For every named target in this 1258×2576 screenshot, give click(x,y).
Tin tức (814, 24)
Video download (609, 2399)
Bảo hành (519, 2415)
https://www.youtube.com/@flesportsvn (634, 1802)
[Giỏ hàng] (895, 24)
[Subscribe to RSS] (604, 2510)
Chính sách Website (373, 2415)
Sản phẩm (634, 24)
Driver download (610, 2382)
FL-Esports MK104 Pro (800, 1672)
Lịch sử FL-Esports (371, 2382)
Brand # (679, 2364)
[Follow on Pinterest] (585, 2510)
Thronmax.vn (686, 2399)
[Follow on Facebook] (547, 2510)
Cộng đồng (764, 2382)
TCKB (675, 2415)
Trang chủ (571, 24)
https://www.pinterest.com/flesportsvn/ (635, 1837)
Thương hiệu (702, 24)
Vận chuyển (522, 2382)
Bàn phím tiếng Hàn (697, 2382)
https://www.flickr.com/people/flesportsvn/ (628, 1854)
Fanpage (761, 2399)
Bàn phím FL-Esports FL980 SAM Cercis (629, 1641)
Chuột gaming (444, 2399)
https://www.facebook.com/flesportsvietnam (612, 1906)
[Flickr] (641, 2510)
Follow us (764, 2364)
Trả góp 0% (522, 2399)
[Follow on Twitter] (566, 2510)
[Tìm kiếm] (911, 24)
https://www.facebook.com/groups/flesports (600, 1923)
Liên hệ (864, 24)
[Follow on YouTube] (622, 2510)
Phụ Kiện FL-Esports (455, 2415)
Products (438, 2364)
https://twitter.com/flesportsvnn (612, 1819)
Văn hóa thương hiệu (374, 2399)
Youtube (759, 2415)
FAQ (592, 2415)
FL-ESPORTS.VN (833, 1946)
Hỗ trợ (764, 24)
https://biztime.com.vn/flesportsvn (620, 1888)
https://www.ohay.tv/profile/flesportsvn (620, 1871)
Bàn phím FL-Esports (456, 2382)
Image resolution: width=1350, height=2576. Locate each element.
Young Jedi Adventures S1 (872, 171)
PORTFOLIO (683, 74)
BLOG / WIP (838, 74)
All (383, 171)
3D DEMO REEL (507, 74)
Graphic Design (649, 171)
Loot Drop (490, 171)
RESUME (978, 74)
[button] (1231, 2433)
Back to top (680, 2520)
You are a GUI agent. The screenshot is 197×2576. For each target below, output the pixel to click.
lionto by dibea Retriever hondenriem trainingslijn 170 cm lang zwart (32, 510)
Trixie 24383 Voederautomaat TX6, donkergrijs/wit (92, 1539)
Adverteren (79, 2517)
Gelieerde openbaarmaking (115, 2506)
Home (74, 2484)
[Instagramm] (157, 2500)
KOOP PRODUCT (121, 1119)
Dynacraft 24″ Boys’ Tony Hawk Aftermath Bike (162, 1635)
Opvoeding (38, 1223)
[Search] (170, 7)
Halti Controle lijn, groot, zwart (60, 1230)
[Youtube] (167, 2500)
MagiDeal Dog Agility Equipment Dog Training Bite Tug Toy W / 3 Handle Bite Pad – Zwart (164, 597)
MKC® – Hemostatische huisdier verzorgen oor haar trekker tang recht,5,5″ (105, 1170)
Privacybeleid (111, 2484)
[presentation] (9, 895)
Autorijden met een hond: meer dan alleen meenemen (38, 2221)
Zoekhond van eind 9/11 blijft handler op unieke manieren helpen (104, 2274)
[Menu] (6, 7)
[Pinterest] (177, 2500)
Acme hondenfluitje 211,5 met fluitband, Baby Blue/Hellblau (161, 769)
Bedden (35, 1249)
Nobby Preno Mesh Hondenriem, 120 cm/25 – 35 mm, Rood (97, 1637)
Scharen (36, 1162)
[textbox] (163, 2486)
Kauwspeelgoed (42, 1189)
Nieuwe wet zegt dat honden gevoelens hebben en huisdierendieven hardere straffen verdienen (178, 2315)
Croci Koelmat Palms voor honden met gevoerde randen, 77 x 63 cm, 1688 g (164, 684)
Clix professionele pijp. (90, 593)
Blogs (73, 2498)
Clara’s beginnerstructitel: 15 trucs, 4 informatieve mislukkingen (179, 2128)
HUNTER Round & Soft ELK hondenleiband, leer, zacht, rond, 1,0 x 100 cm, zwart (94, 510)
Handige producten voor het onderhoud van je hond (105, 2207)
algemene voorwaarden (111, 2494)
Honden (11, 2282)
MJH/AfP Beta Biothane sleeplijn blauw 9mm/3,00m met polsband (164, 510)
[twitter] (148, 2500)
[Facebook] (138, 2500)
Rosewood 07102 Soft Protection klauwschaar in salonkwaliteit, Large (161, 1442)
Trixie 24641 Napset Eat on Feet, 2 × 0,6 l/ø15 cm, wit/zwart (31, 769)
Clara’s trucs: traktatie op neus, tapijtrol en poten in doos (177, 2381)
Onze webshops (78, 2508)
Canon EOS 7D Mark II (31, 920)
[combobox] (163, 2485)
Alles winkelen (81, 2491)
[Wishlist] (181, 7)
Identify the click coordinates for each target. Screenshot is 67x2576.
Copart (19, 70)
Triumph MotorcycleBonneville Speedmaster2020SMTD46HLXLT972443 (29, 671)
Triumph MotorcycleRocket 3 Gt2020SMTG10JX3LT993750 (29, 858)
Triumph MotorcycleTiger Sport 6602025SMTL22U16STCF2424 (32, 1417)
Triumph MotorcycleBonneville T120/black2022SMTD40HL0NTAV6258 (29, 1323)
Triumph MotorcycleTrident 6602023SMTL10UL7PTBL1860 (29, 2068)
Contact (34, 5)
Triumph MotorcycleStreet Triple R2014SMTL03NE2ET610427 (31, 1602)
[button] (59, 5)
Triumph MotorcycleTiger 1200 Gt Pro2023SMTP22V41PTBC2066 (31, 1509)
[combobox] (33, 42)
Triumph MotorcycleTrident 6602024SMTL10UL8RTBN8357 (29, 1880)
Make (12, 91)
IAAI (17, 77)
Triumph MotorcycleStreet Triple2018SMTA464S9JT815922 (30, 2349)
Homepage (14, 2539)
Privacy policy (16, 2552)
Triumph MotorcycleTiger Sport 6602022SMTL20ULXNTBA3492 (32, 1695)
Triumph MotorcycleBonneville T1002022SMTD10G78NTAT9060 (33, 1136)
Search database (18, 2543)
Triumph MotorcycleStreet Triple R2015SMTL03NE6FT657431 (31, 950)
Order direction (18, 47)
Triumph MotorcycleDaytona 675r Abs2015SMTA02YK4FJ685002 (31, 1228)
※ ※ ※
Write the material above out once more, exactly as it stands.

**Response:**
For every named target in this 1258×2576 screenshot, give click(x,y).
Tin tức (814, 24)
Video download (609, 2399)
Bảo hành (519, 2415)
https://www.youtube.com/@flesportsvn (634, 1802)
[Giỏ hàng] (895, 24)
[Subscribe to RSS] (604, 2510)
Chính sách Website (373, 2415)
Sản phẩm (634, 24)
Driver download (610, 2382)
FL-Esports MK104 Pro (800, 1672)
Lịch sử FL-Esports (371, 2382)
Brand # (679, 2364)
[Follow on Pinterest] (585, 2510)
Thronmax.vn (686, 2399)
[Follow on Facebook] (547, 2510)
Cộng đồng (764, 2382)
TCKB (675, 2415)
Trang chủ (571, 24)
https://www.pinterest.com/flesportsvn/ (635, 1837)
Thương hiệu (702, 24)
Vận chuyển (522, 2382)
Bàn phím tiếng Hàn (697, 2382)
https://www.flickr.com/people/flesportsvn/ (628, 1854)
Fanpage (761, 2399)
Bàn phím FL-Esports FL980 SAM Cercis (629, 1641)
Chuột gaming (444, 2399)
https://www.facebook.com/flesportsvietnam (612, 1906)
[Flickr] (641, 2510)
Follow us (764, 2364)
Trả góp 0% (522, 2399)
[Follow on Twitter] (566, 2510)
[Tìm kiếm] (911, 24)
https://www.facebook.com/groups/flesports (600, 1923)
Liên hệ (864, 24)
[Follow on YouTube] (622, 2510)
Phụ Kiện FL-Esports (455, 2415)
Products (438, 2364)
https://twitter.com/flesportsvnn (612, 1819)
Văn hóa thương hiệu (374, 2399)
Youtube (759, 2415)
FAQ (592, 2415)
FL-ESPORTS.VN (833, 1946)
Hỗ trợ (764, 24)
https://biztime.com.vn/flesportsvn (620, 1888)
https://www.ohay.tv/profile/flesportsvn (620, 1871)
Bàn phím FL-Esports (456, 2382)
Image resolution: width=1350, height=2576. Locate each element.
Young Jedi Adventures S1 (872, 171)
PORTFOLIO (683, 74)
BLOG / WIP (838, 74)
All (383, 171)
3D DEMO REEL (507, 74)
Graphic Design (649, 171)
Loot Drop (490, 171)
RESUME (978, 74)
[button] (1231, 2433)
Back to top (680, 2520)
You are a GUI agent. The screenshot is 197×2576. For each target below, output the pixel to click.
lionto by dibea Retriever hondenriem trainingslijn 170 cm lang zwart (32, 510)
Trixie 24383 Voederautomaat TX6, donkergrijs/wit (92, 1539)
Adverteren (79, 2517)
Gelieerde openbaarmaking (115, 2506)
Home (74, 2484)
[Instagramm] (157, 2500)
KOOP PRODUCT (121, 1119)
Dynacraft 24″ Boys’ Tony Hawk Aftermath Bike (162, 1635)
Opvoeding (38, 1223)
[Search] (170, 7)
Halti Controle lijn, groot, zwart (60, 1230)
[Youtube] (167, 2500)
MagiDeal Dog Agility Equipment Dog Training Bite Tug Toy W / 3 Handle Bite Pad – Zwart (164, 597)
MKC® – Hemostatische huisdier verzorgen oor haar trekker tang recht,5,5″ (105, 1170)
Privacybeleid (111, 2484)
[presentation] (9, 895)
Autorijden met een hond: meer dan alleen meenemen (38, 2221)
Zoekhond van eind 9/11 blijft handler op unieke manieren helpen (104, 2274)
[Menu] (6, 7)
[Pinterest] (177, 2500)
Acme hondenfluitje 211,5 met fluitband, Baby Blue/Hellblau (161, 769)
Bedden (35, 1249)
Nobby Preno Mesh Hondenriem, 120 cm/25 – 35 mm, Rood (97, 1637)
Scharen (36, 1162)
[textbox] (163, 2486)
Kauwspeelgoed (42, 1189)
Nieuwe wet zegt dat honden gevoelens hebben en huisdierendieven hardere straffen verdienen (178, 2315)
Croci Koelmat Palms voor honden met gevoerde randen, 77 x 63 cm, 1688 g (164, 684)
Clix professionele pijp. (90, 593)
Blogs (73, 2498)
Clara’s beginnerstructitel: 15 trucs, 4 informatieve mislukkingen (179, 2128)
HUNTER Round & Soft ELK hondenleiband, leer, zacht, rond, 1,0 x 100 cm, zwart (94, 510)
Handige producten voor het onderhoud van je hond (105, 2207)
algemene voorwaarden (111, 2494)
Honden (11, 2282)
MJH/AfP Beta Biothane sleeplijn blauw 9mm/3,00m met polsband (164, 510)
[twitter] (148, 2500)
[Facebook] (138, 2500)
Rosewood 07102 Soft Protection klauwschaar in salonkwaliteit, Large (161, 1442)
Trixie 24641 Napset Eat on Feet, 2 × 0,6 l/ø15 cm, wit/zwart (31, 769)
Clara’s trucs: traktatie op neus, tapijtrol en poten in doos (177, 2381)
Onze webshops (78, 2508)
Canon EOS 7D Mark II (31, 920)
[combobox] (163, 2485)
Alles winkelen (81, 2491)
[Wishlist] (181, 7)
Identify the click coordinates for each target. Screenshot is 67x2576.
Copart (19, 70)
Triumph MotorcycleBonneville Speedmaster2020SMTD46HLXLT972443 (29, 671)
Triumph MotorcycleRocket 3 Gt2020SMTG10JX3LT993750 (29, 858)
Triumph MotorcycleTiger Sport 6602025SMTL22U16STCF2424 (32, 1417)
Triumph MotorcycleBonneville T120/black2022SMTD40HL0NTAV6258 (29, 1323)
Triumph MotorcycleTrident 6602023SMTL10UL7PTBL1860 (29, 2068)
Contact (34, 5)
Triumph MotorcycleStreet Triple R2014SMTL03NE2ET610427 (31, 1602)
[button] (59, 5)
Triumph MotorcycleTiger 1200 Gt Pro2023SMTP22V41PTBC2066 (31, 1509)
[combobox] (33, 42)
Triumph MotorcycleTrident 6602024SMTL10UL8RTBN8357 (29, 1880)
Make (12, 91)
IAAI (17, 77)
Triumph MotorcycleStreet Triple2018SMTA464S9JT815922 (30, 2349)
Homepage (14, 2539)
Privacy policy (16, 2552)
Triumph MotorcycleTiger Sport 6602022SMTL20ULXNTBA3492 (32, 1695)
Triumph MotorcycleBonneville T1002022SMTD10G78NTAT9060 (33, 1136)
Search database (18, 2543)
Triumph MotorcycleStreet Triple R2015SMTL03NE6FT657431 (31, 950)
Order direction (18, 47)
Triumph MotorcycleDaytona 675r Abs2015SMTA02YK4FJ685002 (31, 1228)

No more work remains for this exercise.